§ **STORED RECORDS**:
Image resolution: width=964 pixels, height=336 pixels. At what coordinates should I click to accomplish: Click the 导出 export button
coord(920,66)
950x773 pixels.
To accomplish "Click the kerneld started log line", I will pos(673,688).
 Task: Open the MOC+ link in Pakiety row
---
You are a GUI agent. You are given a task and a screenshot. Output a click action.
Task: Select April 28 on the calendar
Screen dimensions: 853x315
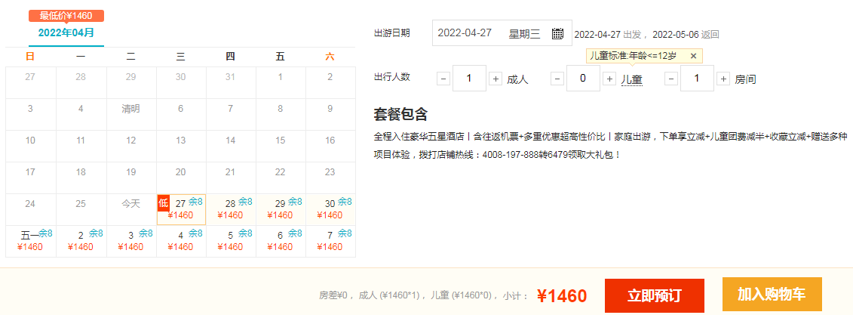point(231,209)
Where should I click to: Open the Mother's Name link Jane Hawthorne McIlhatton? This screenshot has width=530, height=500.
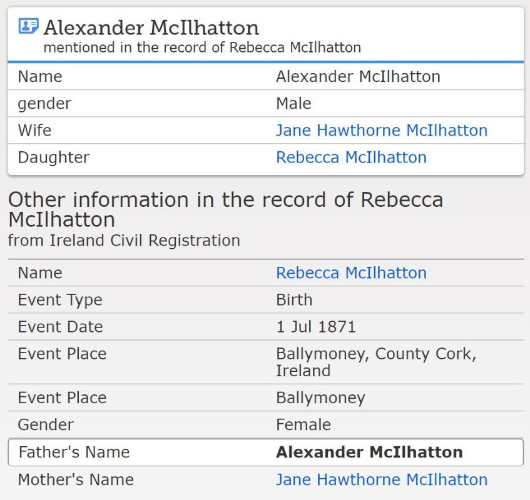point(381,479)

§ **GIVEN EXERCISE**:
Write out the records again, starting at the line containing "You are a GUI" and stopping after the line containing "point(381,479)", with both of those lines included and the pictures left out.

§ **RESULT OF THE EXERCISE**:
You are a GUI agent. You are given a task and a screenshot. Output a click action.
Task: Select April 28 on the calendar
Screen dimensions: 853x315
point(231,209)
Where should I click to: Open the Mother's Name link Jane Hawthorne McIlhatton? This screenshot has width=530, height=500.
point(381,479)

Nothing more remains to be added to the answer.